Detainers 101
Detainers 101


Whenever possible, ICE works closely with local law enforcement partners to enhance public safety by keeping criminals off the streets. Detainers are an effective tool in keeping criminals out of local communities by allowing ICE officers to take custody of criminal non-citizens within the confines of a jail.

What is a detainer?

U.S. Immigration and Customs Enforcement (ICE) lodges detainers on individuals who have been arrested on criminal charges and who ICE has probable cause to believe are removable non-citizens. The detainer asks the other law enforcement agency to notify ICE before a removable individual is released from custody and to maintain custody of the non-citizen for a brief period of time so that ICE can take custody of that person in a safe and secure setting upon release from that agency’s custody. When law enforcement agencies fail to honor immigration detainers and release serious criminal offenders onto the streets, it undermines ICE’s ability to protect public safety and carry out its mission.

For decades, immigration officers have used detainers as a collaborative law enforcement tool to request critical law enforcement cooperation. Notifying ICE of the upcoming release of an non-citizen who has been arrested for a criminal violation unrelated to their immigration status underscores the importance of information sharing between partners who ultimately share the same goal – to serve and protect our communities.

ICE Officer at computer, looking at detainer form

As noted above, the detainer serves as a both a request for advance notification of release and a request to hold the subject for a short period of time, enabling ICE to take custody.

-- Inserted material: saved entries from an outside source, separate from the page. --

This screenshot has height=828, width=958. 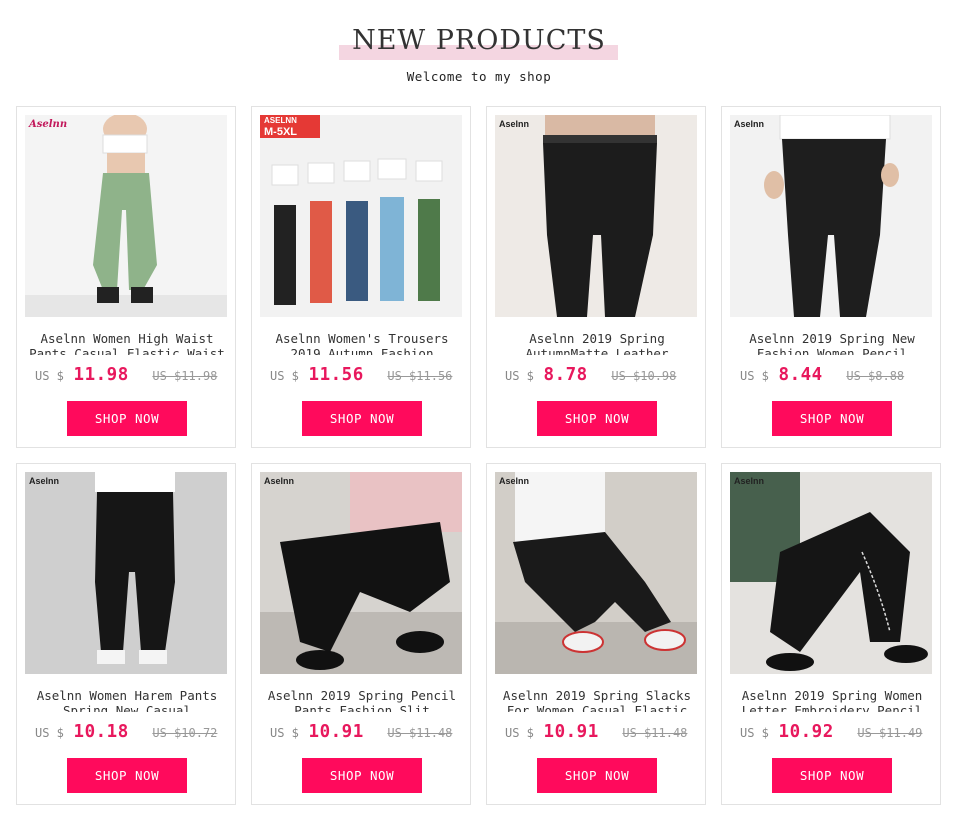 I want to click on embroidery-pencil-pants-photo, so click(x=831, y=573).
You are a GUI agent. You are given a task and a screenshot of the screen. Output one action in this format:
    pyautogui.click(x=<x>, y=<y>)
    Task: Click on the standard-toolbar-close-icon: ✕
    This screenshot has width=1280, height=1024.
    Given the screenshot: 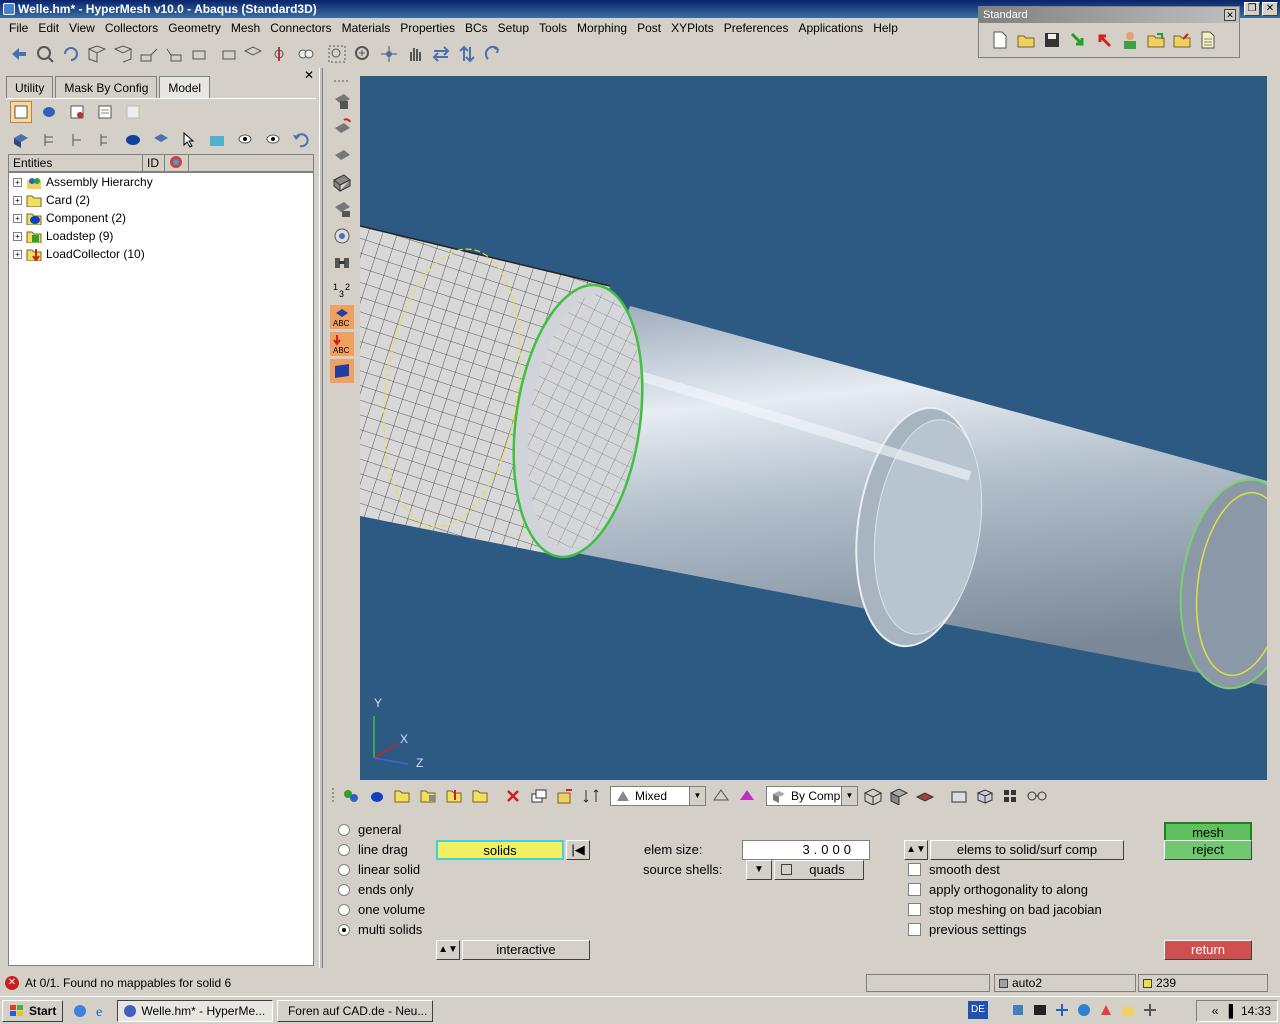 What is the action you would take?
    pyautogui.click(x=1230, y=15)
    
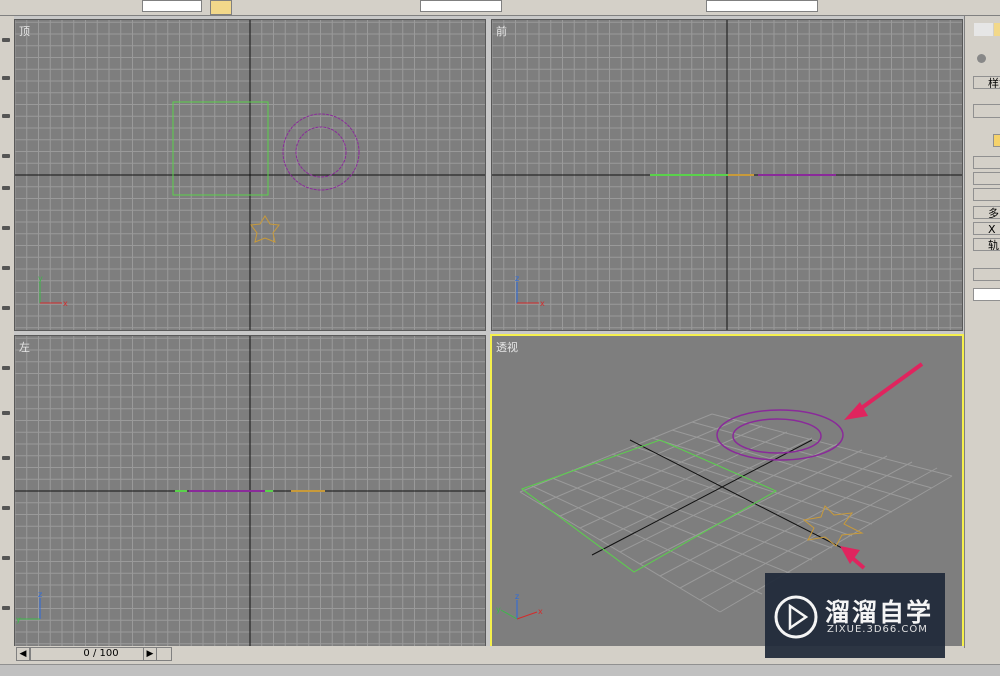 The height and width of the screenshot is (676, 1000). What do you see at coordinates (306, 8) in the screenshot?
I see `window-crossing-icon` at bounding box center [306, 8].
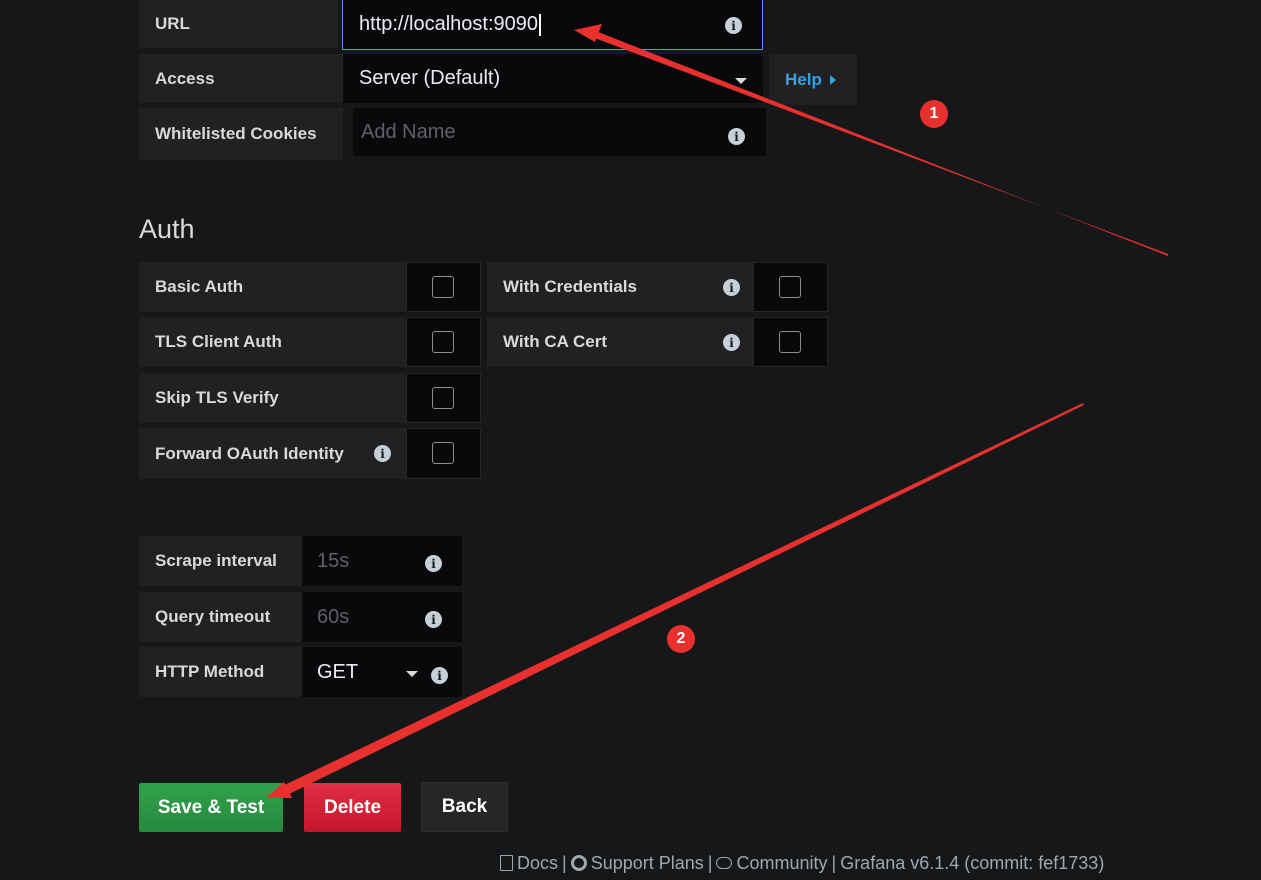 The width and height of the screenshot is (1261, 880). What do you see at coordinates (681, 639) in the screenshot?
I see `annotation-marker-2: 2` at bounding box center [681, 639].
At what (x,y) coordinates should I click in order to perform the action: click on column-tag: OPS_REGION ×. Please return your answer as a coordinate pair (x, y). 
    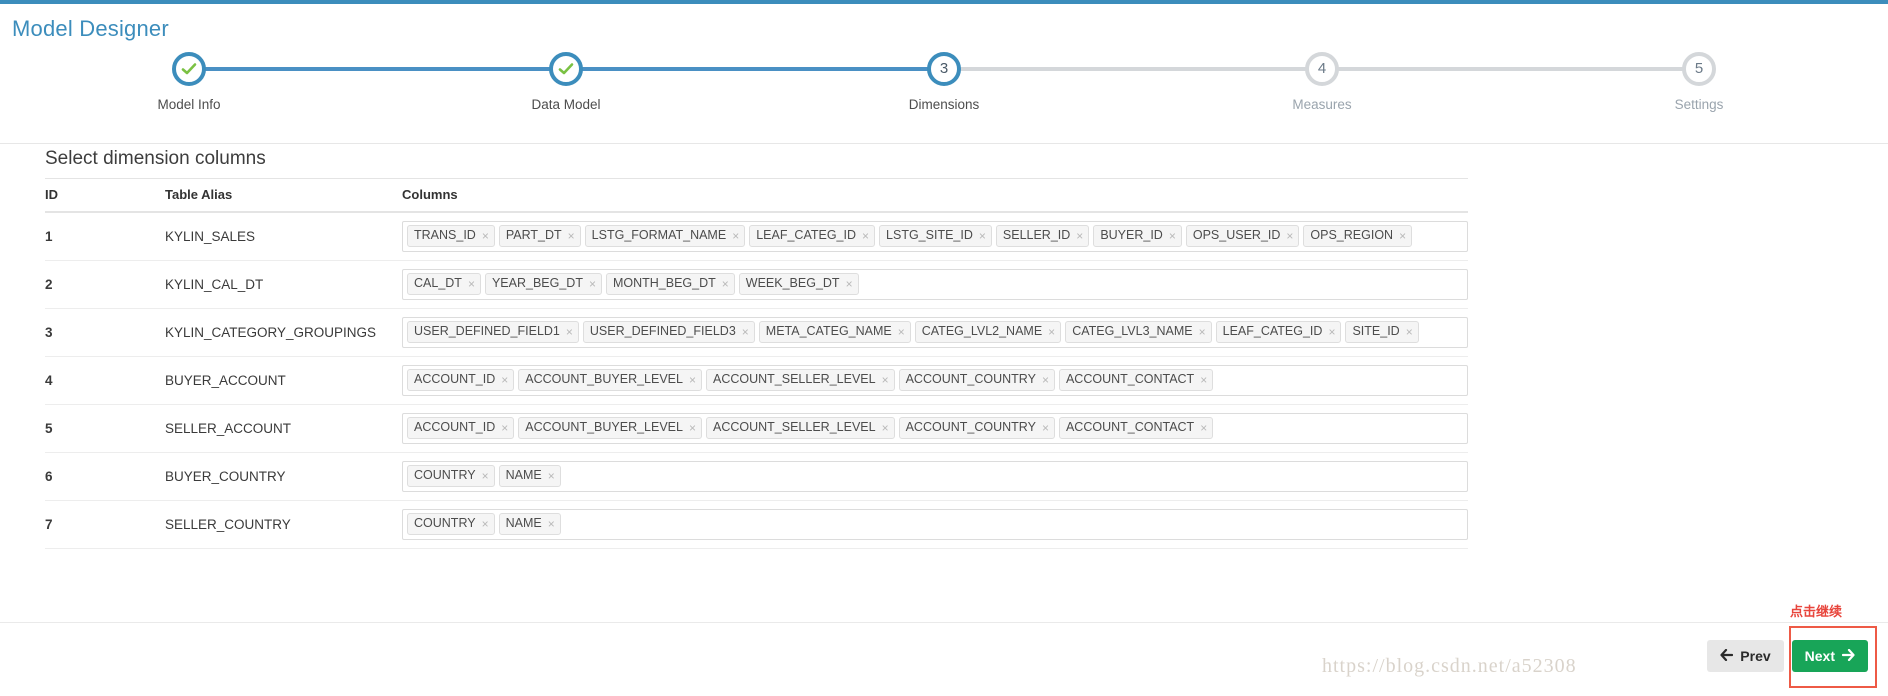
    Looking at the image, I should click on (1358, 236).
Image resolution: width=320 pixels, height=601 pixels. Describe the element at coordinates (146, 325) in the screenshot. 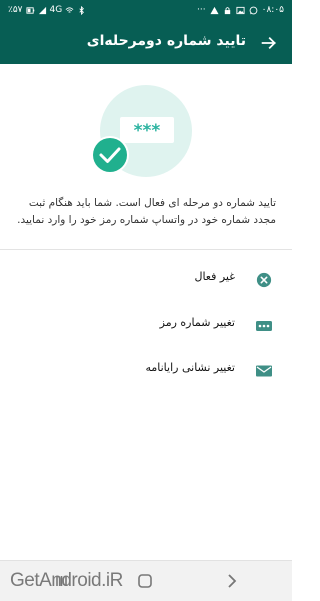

ICE issues detainers based on a finding by a trained immigration officer that there is probable cause to believe an individual is a removable non-citizen.

Like all law enforcement agencies, ICE considers all evidence at its disposal to determine if probable cause for removal exists, including various databases and electronic data. Probable cause is the same legal standard that other law enforcement agencies must meet to make an arrest.

It is important to note that not everyone interviewed by ICE is detained or removed (deported). Everyone receives due process, and ICE focuses its resources on removing criminals and public safety threats.

To that end, ICE collaborates with all law enforcement agencies to help ensure that non-citizens who may pose a public safety threat are not released onto the streets to reoffend and potentially harm individuals living within our communities. However, in some cases, state or local laws, ordinances or policies restrict or prohibit cooperation with ICE. In other cases, jurisdictions choose to willfully decline ICE detainers or requests for notification and release removable non-citizens back into the community.

Detainers 101

Declined Detainers

When criminal non-citizens are released from local or state custody, they have the opportunity to reoffend. ICE must then expend additional, more extensive resources to mitigate potential risks and make arrests in a community setting. Often, ICE is unable to locate a released non-citizen before that individual commits another crime. It is safer for everyone if ICE takes custody of an non-citizen in the controlled environment of another law enforcement agency as opposed to visiting an non-citizen's residence, place of work, or other public area. Arresting a criminal in the safety, security, and privacy of a jail is always the best option.

ICE has made approximately 140,000 arrests this year, three quarters of which resulted from cooperation between ICE and its law enforcement partners at local jails and prisons. ICE's at-large arrest teams made the other 25 percent of arrests. At-large arrests require significantly more time and resources than making arrests within the safe confines of a jail.